As it turned out, when I am thrown in the deep end, I swim. To discover this was great for my confidence. I remember it still when faced with similar situations and know that, if I just dive in, I will benefit. Here’s what happened:
We had an unexpected, afternoon guest at the ashram. They stayed on and on and on. It was important for Devi Ma to remain there, even though the time for her Monday evening yoga class was getting closer and closer. Suddenly I had a terrifying thought that I would have to teach her class. And, one second later, Devi Ma turned to me and asked me to take the class. I nodded “yes”, but I had no idea how I was going to do this. I was terrified. But, even though I was really, really afraid, I did it. Devi Ma seemed to have faith in me and I figured that if she believed I could do it, then I must be able to do it. And to my surprise I did it. My voice shook. I probably spoke too quietly and maybe not as clearly as I might have. But I did it, and it felt good. I felt the Shakti support me. The people in the class were happy. In that moment, at the end of the class, I overcame some of my tearing thoughts. I discovered that just because I feel scared, doesn’t mean that I don’t do something.
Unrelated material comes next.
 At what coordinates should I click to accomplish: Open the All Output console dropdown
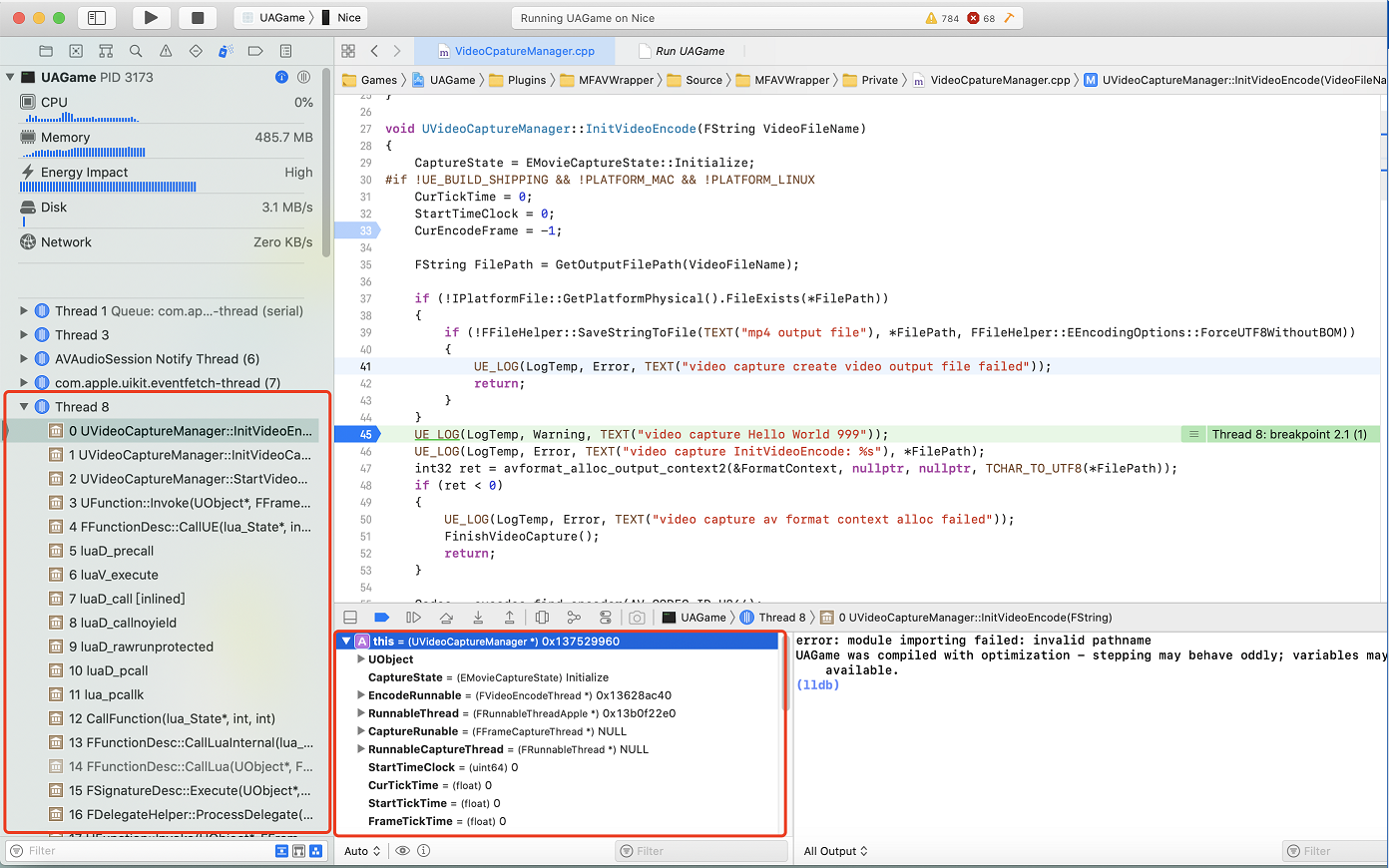(x=836, y=851)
But the real moment I felt like a yoga teacher was on a cold wintery evening. I was on my way to teach at a gym; I didn’t really feel like going; I would rather have been curled up in bed with a cup of tea and a detective story. But I had committed to the class and I needed the money. On my way out, Swamiji came out of his room and asked me where I was going. I said, “To the gym to teach a yoga class”. He looked straight into my eyes and said, “You are a Yoga Acharya - a yoga teacher”. He smiled and told me to be one my way.
Something magic happened in that moment, something so mysterious and so profound. I felt the Shakti and support of my lineage embrace me. The feeling was like a woosh inside me that then stabilized and filled me with joy. My mind seemed to open and I felt like I received a download of Swamiji’s yoga practice and that of all the sages of this lineage. A part of my awareness became alert to a completely new dimension of myself. I had a new possibility of how I could relate to the world, with confidence and supported by the grace and Shakti of this lineage.